Data for the task:
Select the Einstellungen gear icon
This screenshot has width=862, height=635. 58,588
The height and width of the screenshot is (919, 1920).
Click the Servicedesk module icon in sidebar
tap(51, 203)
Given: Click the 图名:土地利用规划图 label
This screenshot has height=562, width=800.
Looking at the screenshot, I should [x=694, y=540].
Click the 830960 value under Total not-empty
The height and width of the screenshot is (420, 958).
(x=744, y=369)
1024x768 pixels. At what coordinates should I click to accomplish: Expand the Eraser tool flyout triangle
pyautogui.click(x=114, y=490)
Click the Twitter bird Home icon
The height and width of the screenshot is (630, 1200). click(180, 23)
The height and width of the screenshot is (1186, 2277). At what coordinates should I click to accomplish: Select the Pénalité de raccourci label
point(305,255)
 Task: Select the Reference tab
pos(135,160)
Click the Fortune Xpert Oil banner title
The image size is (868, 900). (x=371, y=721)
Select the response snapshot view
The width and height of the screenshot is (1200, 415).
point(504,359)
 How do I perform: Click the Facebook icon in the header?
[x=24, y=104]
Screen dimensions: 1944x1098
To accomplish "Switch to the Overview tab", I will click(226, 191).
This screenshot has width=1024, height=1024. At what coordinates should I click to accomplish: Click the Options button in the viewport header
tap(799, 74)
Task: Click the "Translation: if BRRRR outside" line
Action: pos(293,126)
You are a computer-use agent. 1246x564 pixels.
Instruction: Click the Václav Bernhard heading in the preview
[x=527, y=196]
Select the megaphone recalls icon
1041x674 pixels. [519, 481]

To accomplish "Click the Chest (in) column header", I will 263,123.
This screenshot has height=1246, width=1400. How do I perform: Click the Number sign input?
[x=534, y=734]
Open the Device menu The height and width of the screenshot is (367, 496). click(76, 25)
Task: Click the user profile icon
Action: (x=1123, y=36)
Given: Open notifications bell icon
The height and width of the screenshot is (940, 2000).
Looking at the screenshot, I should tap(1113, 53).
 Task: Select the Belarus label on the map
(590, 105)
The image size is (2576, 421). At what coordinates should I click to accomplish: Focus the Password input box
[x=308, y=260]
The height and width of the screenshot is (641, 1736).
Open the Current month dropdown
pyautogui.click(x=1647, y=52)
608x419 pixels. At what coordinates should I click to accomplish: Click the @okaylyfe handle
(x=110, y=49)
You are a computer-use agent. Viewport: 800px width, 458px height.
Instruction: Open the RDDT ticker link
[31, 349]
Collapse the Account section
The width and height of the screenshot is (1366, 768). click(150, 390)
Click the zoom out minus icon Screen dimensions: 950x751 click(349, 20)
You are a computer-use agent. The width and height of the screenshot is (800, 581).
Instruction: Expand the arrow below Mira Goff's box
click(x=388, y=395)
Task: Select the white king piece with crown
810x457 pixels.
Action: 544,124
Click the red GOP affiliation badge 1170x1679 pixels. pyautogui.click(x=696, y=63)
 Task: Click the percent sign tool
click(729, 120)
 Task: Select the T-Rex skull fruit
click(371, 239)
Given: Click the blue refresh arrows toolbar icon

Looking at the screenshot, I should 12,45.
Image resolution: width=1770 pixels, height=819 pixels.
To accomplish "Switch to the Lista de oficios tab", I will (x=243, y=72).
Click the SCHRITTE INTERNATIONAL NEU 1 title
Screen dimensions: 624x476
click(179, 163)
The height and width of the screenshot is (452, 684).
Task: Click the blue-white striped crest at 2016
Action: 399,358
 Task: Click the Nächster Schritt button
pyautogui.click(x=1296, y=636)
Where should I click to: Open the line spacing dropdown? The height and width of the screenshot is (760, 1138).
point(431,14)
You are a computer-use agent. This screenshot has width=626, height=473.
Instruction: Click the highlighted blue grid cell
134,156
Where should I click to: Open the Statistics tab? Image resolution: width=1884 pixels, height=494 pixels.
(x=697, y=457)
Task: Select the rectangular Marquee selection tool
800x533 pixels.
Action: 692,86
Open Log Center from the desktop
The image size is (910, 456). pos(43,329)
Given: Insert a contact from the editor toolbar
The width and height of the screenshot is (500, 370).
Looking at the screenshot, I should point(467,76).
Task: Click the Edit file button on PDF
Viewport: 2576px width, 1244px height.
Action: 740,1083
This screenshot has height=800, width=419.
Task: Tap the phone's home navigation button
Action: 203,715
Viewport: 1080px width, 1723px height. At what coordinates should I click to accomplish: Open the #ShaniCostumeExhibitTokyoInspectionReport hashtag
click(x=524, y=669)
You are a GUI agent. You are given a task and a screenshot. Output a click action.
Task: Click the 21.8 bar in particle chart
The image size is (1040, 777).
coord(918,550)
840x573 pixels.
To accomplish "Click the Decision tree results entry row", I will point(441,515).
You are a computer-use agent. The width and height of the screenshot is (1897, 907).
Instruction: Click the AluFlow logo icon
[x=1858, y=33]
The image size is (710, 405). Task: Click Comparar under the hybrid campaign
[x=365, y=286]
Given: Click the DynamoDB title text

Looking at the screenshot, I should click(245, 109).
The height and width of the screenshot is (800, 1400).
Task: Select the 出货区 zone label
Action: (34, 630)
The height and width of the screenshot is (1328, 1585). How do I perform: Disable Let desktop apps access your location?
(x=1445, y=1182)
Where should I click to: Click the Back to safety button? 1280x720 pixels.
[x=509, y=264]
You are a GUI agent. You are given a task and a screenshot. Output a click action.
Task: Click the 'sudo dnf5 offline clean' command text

What to do: Would you copy out all the entries above without changing a single character?

Exercise output:
Select the Einstellungen gear icon
This screenshot has width=862, height=635. 58,588
The height and width of the screenshot is (919, 1920).
Click the Servicedesk module icon in sidebar
tap(51, 203)
Given: Click the 图名:土地利用规划图 label
This screenshot has height=562, width=800.
Looking at the screenshot, I should [x=694, y=540].
Click the 830960 value under Total not-empty
The height and width of the screenshot is (420, 958).
(x=744, y=369)
1024x768 pixels. At what coordinates should I click to accomplish: Expand the Eraser tool flyout triangle
pyautogui.click(x=114, y=490)
Click the Twitter bird Home icon
The height and width of the screenshot is (630, 1200). click(180, 23)
The height and width of the screenshot is (1186, 2277). At what coordinates should I click to accomplish: Select the Pénalité de raccourci label
point(305,255)
 Task: Select the Reference tab
pos(135,160)
Click the Fortune Xpert Oil banner title
The image size is (868, 900). (x=371, y=721)
Select the response snapshot view
The width and height of the screenshot is (1200, 415).
point(504,359)
 How do I perform: Click the Facebook icon in the header?
[x=24, y=104]
Screen dimensions: 1944x1098
To accomplish "Switch to the Overview tab", I will click(226, 191).
This screenshot has width=1024, height=1024. At what coordinates should I click to accomplish: Click the Options button in the viewport header
tap(799, 74)
Task: Click the "Translation: if BRRRR outside" line
Action: pos(293,126)
You are a computer-use agent. 1246x564 pixels.
Instruction: Click the Václav Bernhard heading in the preview
[x=527, y=196]
Select the megaphone recalls icon
1041x674 pixels. [519, 481]

To accomplish "Click the Chest (in) column header", I will 263,123.
This screenshot has height=1246, width=1400. How do I perform: Click the Number sign input?
[x=534, y=734]
Open the Device menu The height and width of the screenshot is (367, 496). click(76, 25)
Task: Click the user profile icon
Action: (x=1123, y=36)
Given: Open notifications bell icon
The height and width of the screenshot is (940, 2000).
Looking at the screenshot, I should tap(1113, 53).
 Task: Select the Belarus label on the map
(590, 105)
The image size is (2576, 421). At what coordinates should I click to accomplish: Focus the Password input box
[x=308, y=260]
The height and width of the screenshot is (641, 1736).
Open the Current month dropdown
pyautogui.click(x=1647, y=52)
608x419 pixels. At what coordinates should I click to accomplish: Click the @okaylyfe handle
(x=110, y=49)
You are a computer-use agent. Viewport: 800px width, 458px height.
Instruction: Open the RDDT ticker link
[31, 349]
Collapse the Account section
The width and height of the screenshot is (1366, 768). click(150, 390)
Click the zoom out minus icon Screen dimensions: 950x751 click(349, 20)
You are a computer-use agent. The width and height of the screenshot is (800, 581).
Instruction: Expand the arrow below Mira Goff's box
click(x=388, y=395)
Task: Select the white king piece with crown
810x457 pixels.
Action: 544,124
Click the red GOP affiliation badge 1170x1679 pixels. pyautogui.click(x=696, y=63)
 Task: Click the percent sign tool
click(729, 120)
 Task: Select the T-Rex skull fruit
click(371, 239)
Given: Click the blue refresh arrows toolbar icon

Looking at the screenshot, I should 12,45.
Image resolution: width=1770 pixels, height=819 pixels.
To accomplish "Switch to the Lista de oficios tab", I will (x=243, y=72).
Click the SCHRITTE INTERNATIONAL NEU 1 title
Screen dimensions: 624x476
click(179, 163)
The height and width of the screenshot is (452, 684).
Task: Click the blue-white striped crest at 2016
Action: 399,358
 Task: Click the Nächster Schritt button
pyautogui.click(x=1296, y=636)
Where should I click to: Open the line spacing dropdown? The height and width of the screenshot is (760, 1138).
point(431,14)
You are a computer-use agent. This screenshot has width=626, height=473.
Instruction: Click the highlighted blue grid cell
134,156
Where should I click to: Open the Statistics tab? Image resolution: width=1884 pixels, height=494 pixels.
(x=697, y=457)
Task: Select the rectangular Marquee selection tool
800x533 pixels.
Action: 692,86
Open Log Center from the desktop
The image size is (910, 456). pos(43,329)
Given: Insert a contact from the editor toolbar
The width and height of the screenshot is (500, 370).
Looking at the screenshot, I should point(467,76).
Task: Click the Edit file button on PDF
Viewport: 2576px width, 1244px height.
Action: 740,1083
This screenshot has height=800, width=419.
Task: Tap the phone's home navigation button
Action: 203,715
Viewport: 1080px width, 1723px height. At what coordinates should I click to accomplish: Open the #ShaniCostumeExhibitTokyoInspectionReport hashtag
click(x=524, y=669)
You are a GUI agent. You are given a task and a screenshot. Output a click action.
Task: Click the 21.8 bar in particle chart
The image size is (1040, 777).
coord(918,550)
840x573 pixels.
To accomplish "Click the Decision tree results entry row", I will point(441,515).
You are a computer-use agent. The width and height of the screenshot is (1897, 907).
Instruction: Click the AluFlow logo icon
[x=1858, y=33]
The image size is (710, 405). Task: Click Comparar under the hybrid campaign
[x=365, y=286]
Given: Click the DynamoDB title text

Looking at the screenshot, I should click(245, 109).
The height and width of the screenshot is (800, 1400).
Task: Select the 出货区 zone label
Action: (34, 630)
The height and width of the screenshot is (1328, 1585). How do I perform: Disable Let desktop apps access your location?
(x=1445, y=1182)
Where should I click to: Click the Back to safety button? 1280x720 pixels.
[x=509, y=264]
You are a GUI agent. You are given a task and a screenshot. Output a click action.
Task: Click the 'sudo dnf5 offline clean' command text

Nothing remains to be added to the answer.